England’s former Deputy Chief Medical Officer, Professor Sir Jonathan Van Tam, has visited the University of Plymouth to deliver a lecture in which he warned we must remain alert to the threat of COVID-19 and any future pandemics.
JVT – as he became widely known to the public thanks to his regular appearances in COVID-19 briefings broadcast from Downing Street – was invited by the
Peninsula Medical School in collaboration with the Plymouth Medical Society.
He spoke to staff, students, society members and NHS partners about the clinical context for COVID-19. He gave an overview of the national preparedness that existed at the start of the pandemic, described the science of decision making, and revisited the different events that meant peaks of infection became a real and present danger on different occasions – stimulating numerous lockdowns.

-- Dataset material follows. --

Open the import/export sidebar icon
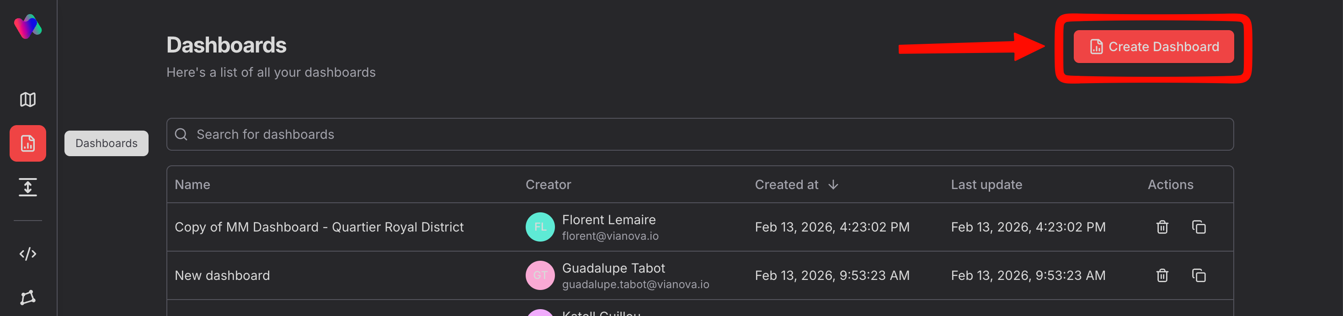Screen dimensions: 1343x316 [28, 187]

In Science & Leadership during the SARS-CoV-2 Pandemic, he also outlined the importance of vaccine delivery and gave a very honest account about how scientific experts supported the Government in a time of real need.
And another message was clear; the country may not have navigated through the last three years without the immunity provided by the suite of vaccines, and we must avoid becoming complacent about Covid.

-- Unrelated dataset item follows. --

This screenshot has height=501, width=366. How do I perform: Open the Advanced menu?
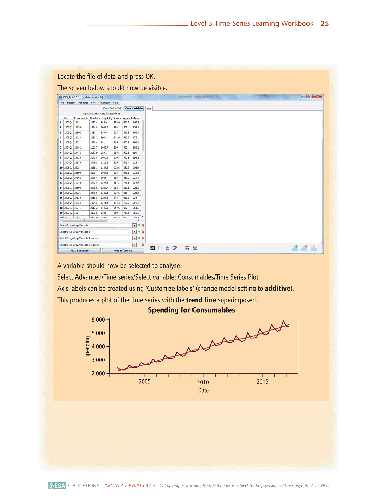coord(104,103)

Many frontline health workers are still tackling the disease on a daily basis, and it is still impacting people’s lives, Professor Van Tam told his audience.
In addition, he warned there is a very real possibility of a new Covid strain and the likelihood of a new pandemic – Disease X – is always on the horizon.
But, concluding on a positive note, the professor said the last three years has shown that with the right leadership, a community of scientific experts, and the efforts of heroic frontline workers, we can tackle deadly diseases.
“The arrival of COVID-19 also kickstarted an international effort with one ambitious goal; to unite to find the answers and solutions that would allow us to successfully navigate the COVID-19 pandemic. Three years on, and with an opportunity to look back, it is fair to say that the pandemic has left an indelible mark.
“For most people who work, teach and undertake research in the healthcare sector, that potent mixture of fear of the unknown intertwined with the determination to save lives, is seared in our memories even as we adjust to the ‘new normal’ of living with COVID-19. During the pandemic, Professor Sir Jonathan Van Tam personified the concept of a public servant, and we were lucky we were to have had the right person, in the right place, at the right time. We owe him our gratitude and sincere thanks.”